- Written by: Hugh Mills Wells Root
- Original language: English
- Genre: Comedy

Premiere
- Date premiered: 4 December 1939
- Place premiered: Richmond Theatre, Surrey

= As You Are (play) =

1939 play

As You Are is a 1939 comedy play by Hugh Mills and Wells Root. It premiered at Richmond Theatre under the title Stay Just As You Are during the early months of the Second World War. It then transferred to London's West End where it ran for 74 performances from 12 January 1940 to 16 March 1940, initially at the Aldwych Theatre before moving to the Whitehall Theatre. The West End cast included Diana Churchill, Morland Graham, Edward Chapman, Hugh Dempster, Elliott Mason, Muriel George, O.B. Clarence, Vincent Holman, Charles Mortimer and Joan Hickson.
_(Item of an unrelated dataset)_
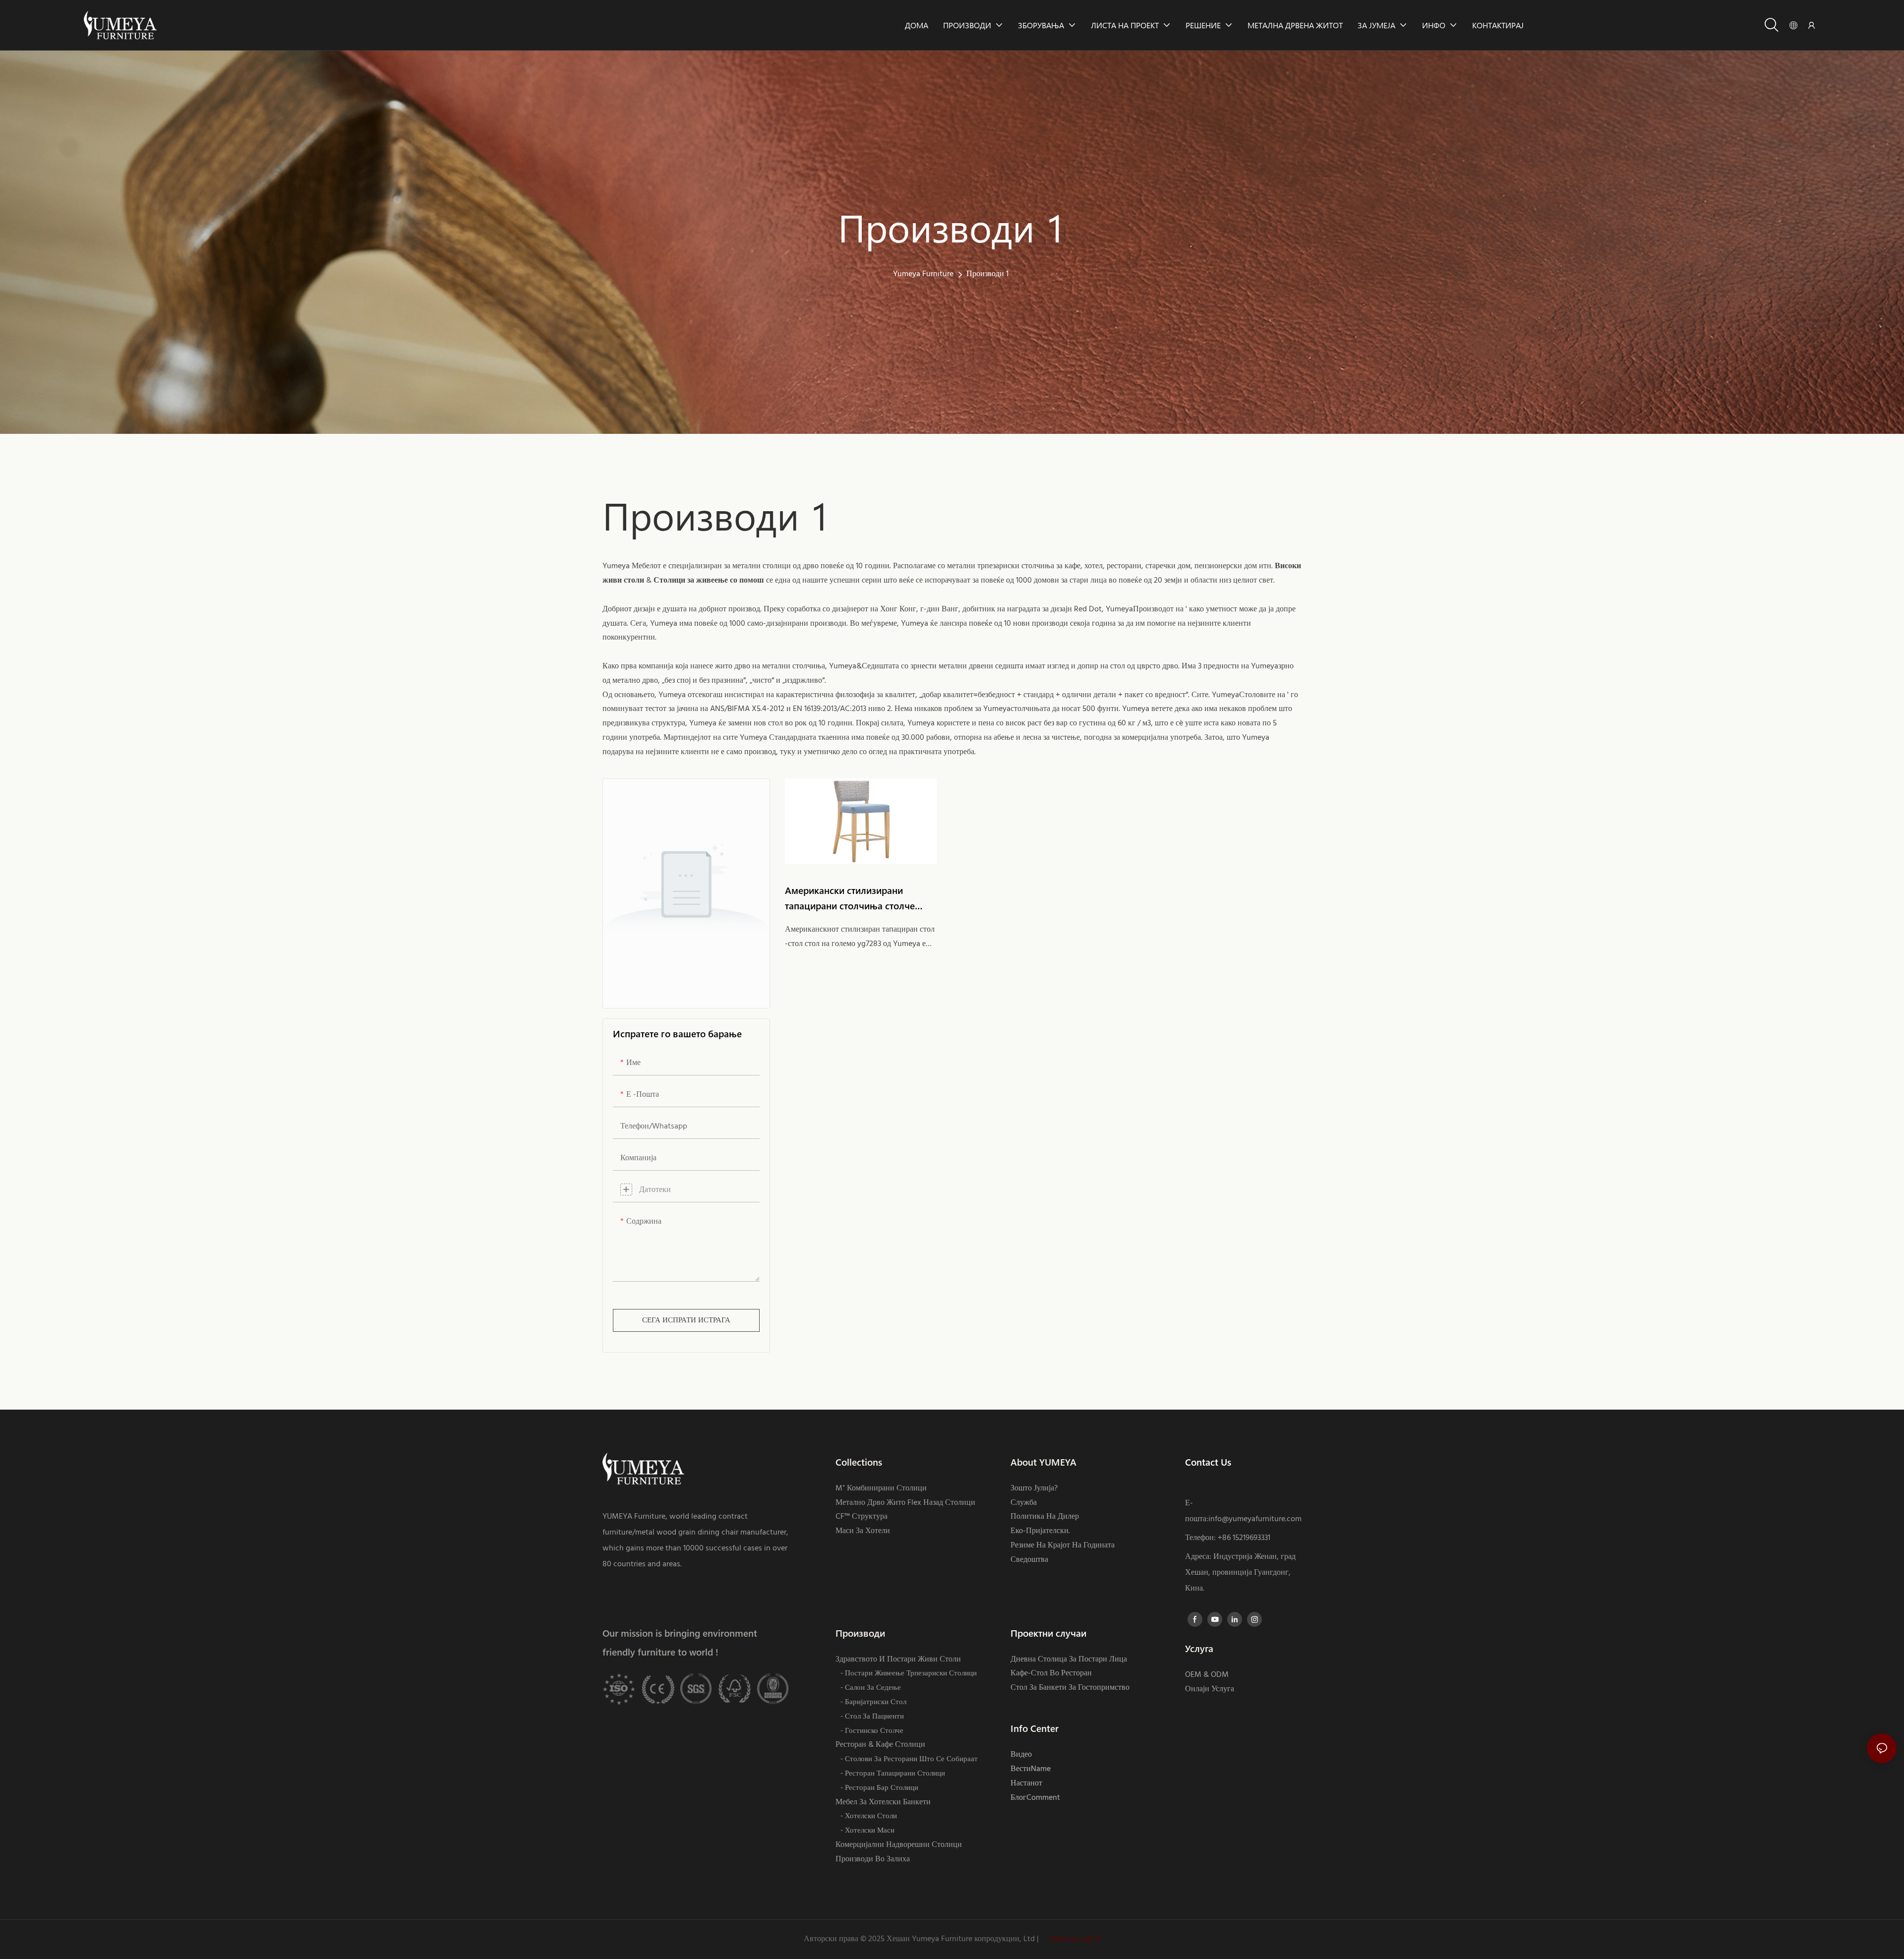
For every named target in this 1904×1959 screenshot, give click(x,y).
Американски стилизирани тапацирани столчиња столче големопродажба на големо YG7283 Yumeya (850, 898)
A review in the New Statesman considered that despite its complicated plot, the play had many of the "right ingredients" for a successful comedy.

==Adaptation==
It was adapted for the 1941 film Turned Out Nice Again starring George Formby. His last film made for Ealing Studios it also co-starred Peggy Bryan and Mackenzie Ward, as well as several members of the stage cast including Mason and Chapman. In 1958 it was adapted into an Australian television film As You Are.

==Bibliography==
- Goble, Alan. The Complete Index to Literary Sources in Film. Walter de Gruyter, 1999.
- Wearing, J.P. The London Stage 1940-1949: A Calendar of Productions, Performers, and Personnel. Rowman & Littlefield, 2014.